Work to be completed: Convert the listing below, from the line containing "Refresh toolbar icon" to the line containing "pyautogui.click(x=407, y=168)", into a JSON list of strings with one string per line and blank lines omitted.
[START OF Material]
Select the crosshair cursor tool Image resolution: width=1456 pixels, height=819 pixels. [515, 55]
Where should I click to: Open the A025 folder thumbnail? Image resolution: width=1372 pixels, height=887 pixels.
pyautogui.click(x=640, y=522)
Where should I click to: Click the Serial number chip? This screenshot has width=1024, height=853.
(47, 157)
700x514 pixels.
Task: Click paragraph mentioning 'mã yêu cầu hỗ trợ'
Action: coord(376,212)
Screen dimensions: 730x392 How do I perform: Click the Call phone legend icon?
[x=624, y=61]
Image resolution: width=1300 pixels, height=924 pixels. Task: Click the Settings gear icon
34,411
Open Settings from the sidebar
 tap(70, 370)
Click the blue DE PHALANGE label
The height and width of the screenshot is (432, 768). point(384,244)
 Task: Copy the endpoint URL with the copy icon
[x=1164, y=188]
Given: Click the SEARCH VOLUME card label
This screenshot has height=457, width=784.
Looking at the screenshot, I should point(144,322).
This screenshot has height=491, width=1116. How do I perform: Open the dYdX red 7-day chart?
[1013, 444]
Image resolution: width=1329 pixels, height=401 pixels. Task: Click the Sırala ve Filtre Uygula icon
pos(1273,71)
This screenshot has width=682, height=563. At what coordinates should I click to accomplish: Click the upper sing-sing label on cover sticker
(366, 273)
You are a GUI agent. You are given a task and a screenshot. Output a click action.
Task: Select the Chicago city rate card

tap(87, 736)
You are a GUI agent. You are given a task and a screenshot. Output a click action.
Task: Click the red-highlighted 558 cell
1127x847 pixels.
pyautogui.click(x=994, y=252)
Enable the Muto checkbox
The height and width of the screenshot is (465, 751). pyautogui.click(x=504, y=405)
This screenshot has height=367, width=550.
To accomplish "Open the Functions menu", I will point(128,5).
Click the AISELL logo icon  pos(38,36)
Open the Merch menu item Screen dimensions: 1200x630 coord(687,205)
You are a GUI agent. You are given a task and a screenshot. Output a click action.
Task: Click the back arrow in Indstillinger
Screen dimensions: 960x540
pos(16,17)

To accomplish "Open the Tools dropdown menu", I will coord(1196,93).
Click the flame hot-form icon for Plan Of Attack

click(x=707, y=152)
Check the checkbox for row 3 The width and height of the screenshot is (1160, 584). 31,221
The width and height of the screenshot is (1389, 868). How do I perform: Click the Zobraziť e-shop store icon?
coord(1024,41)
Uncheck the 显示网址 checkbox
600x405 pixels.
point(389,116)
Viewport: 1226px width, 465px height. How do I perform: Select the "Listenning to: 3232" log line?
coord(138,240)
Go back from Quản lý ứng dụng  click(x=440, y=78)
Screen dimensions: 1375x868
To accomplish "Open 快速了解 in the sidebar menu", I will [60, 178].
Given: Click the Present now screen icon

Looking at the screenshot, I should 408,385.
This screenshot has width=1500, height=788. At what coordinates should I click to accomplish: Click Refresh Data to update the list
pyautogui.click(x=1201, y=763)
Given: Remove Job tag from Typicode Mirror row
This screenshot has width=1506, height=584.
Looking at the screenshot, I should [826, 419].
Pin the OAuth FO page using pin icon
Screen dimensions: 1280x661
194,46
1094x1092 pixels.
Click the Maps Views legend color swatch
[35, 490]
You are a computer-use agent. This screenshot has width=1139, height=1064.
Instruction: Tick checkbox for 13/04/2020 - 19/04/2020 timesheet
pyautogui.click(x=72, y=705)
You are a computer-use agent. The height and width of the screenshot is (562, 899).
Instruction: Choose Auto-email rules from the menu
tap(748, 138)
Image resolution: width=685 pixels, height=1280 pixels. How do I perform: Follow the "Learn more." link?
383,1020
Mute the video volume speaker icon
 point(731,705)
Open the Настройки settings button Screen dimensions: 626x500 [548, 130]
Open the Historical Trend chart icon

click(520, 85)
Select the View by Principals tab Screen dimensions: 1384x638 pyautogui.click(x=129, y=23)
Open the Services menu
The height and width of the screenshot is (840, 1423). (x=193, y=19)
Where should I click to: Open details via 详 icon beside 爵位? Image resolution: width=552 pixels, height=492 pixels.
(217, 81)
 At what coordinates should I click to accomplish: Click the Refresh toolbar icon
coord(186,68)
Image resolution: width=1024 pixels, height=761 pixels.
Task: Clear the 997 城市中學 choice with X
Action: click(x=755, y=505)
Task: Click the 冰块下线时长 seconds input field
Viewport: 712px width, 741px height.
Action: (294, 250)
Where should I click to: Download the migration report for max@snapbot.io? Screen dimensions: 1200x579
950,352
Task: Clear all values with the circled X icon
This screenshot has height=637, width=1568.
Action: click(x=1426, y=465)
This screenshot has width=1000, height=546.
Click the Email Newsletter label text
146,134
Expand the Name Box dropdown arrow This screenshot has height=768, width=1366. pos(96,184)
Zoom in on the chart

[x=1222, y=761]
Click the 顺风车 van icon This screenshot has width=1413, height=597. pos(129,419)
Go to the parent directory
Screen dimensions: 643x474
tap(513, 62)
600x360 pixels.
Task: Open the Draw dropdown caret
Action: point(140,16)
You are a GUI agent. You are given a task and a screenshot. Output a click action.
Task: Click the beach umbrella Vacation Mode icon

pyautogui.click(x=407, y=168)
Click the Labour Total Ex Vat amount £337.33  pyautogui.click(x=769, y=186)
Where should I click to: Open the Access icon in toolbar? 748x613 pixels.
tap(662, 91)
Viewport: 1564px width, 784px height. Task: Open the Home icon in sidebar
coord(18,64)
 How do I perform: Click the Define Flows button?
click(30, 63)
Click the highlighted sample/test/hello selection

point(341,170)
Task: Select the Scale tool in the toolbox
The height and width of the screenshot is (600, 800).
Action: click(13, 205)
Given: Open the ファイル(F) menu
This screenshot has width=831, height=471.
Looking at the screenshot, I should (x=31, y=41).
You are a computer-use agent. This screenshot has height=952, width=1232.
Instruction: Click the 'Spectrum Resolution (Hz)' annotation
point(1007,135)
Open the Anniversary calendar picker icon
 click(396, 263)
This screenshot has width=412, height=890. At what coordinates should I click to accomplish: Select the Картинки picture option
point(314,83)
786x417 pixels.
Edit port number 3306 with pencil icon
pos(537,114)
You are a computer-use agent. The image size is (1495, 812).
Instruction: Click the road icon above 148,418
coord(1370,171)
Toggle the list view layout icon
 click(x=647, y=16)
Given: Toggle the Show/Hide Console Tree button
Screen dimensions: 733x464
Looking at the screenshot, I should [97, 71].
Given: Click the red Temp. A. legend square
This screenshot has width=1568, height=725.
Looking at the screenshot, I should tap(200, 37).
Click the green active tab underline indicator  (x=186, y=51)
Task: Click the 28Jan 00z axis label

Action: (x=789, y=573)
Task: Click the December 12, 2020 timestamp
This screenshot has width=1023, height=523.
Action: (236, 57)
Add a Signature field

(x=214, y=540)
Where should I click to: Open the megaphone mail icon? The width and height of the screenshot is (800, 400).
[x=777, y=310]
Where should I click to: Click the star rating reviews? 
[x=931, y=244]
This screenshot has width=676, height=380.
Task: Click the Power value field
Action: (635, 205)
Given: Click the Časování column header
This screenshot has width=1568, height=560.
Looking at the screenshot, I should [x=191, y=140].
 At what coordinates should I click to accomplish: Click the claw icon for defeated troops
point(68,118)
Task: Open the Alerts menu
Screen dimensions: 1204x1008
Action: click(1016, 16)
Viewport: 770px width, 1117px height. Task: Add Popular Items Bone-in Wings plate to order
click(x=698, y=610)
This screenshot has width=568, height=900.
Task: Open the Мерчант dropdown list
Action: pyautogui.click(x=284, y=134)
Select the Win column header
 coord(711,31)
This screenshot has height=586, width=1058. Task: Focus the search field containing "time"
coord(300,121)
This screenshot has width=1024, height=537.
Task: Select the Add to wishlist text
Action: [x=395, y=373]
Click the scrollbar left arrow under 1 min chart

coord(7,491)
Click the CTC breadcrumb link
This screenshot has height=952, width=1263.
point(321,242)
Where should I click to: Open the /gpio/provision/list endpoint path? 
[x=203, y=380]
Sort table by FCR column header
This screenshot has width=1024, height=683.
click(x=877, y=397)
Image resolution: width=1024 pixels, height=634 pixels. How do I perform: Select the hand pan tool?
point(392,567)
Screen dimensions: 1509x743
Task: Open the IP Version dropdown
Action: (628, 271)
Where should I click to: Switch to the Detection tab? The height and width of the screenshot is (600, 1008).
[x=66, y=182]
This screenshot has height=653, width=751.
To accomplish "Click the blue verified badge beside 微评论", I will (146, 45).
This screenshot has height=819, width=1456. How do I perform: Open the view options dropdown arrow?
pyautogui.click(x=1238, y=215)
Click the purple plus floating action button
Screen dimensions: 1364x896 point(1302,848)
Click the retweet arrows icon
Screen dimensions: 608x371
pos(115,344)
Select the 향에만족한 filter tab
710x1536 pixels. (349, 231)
[END OF Material]
Worked answer:
[
  " At what coordinates should I click to accomplish: Click the Refresh toolbar icon",
  "coord(186,68)",
  "Image resolution: width=1024 pixels, height=761 pixels.",
  "Task: Clear the 997 城市中學 choice with X",
  "Action: click(x=755, y=505)",
  "Task: Click the 冰块下线时长 seconds input field",
  "Viewport: 712px width, 741px height.",
  "Action: (294, 250)",
  "Where should I click to: Download the migration report for max@snapbot.io? Screen dimensions: 1200x579",
  "950,352",
  "Task: Clear all values with the circled X icon",
  "This screenshot has height=637, width=1568.",
  "Action: click(x=1426, y=465)",
  "This screenshot has width=1000, height=546.",
  "Click the Email Newsletter label text",
  "146,134",
  "Expand the Name Box dropdown arrow This screenshot has height=768, width=1366. pos(96,184)",
  "Zoom in on the chart",
  "[x=1222, y=761]",
  "Click the 顺风车 van icon This screenshot has width=1413, height=597. pos(129,419)",
  "Go to the parent directory",
  "Screen dimensions: 643x474",
  "tap(513, 62)",
  "600x360 pixels.",
  "Task: Open the Draw dropdown caret",
  "Action: point(140,16)",
  "You are a GUI agent. You are given a task and a screenshot. Output a click action.",
  "Task: Click the beach umbrella Vacation Mode icon",
  "pyautogui.click(x=407, y=168)"
]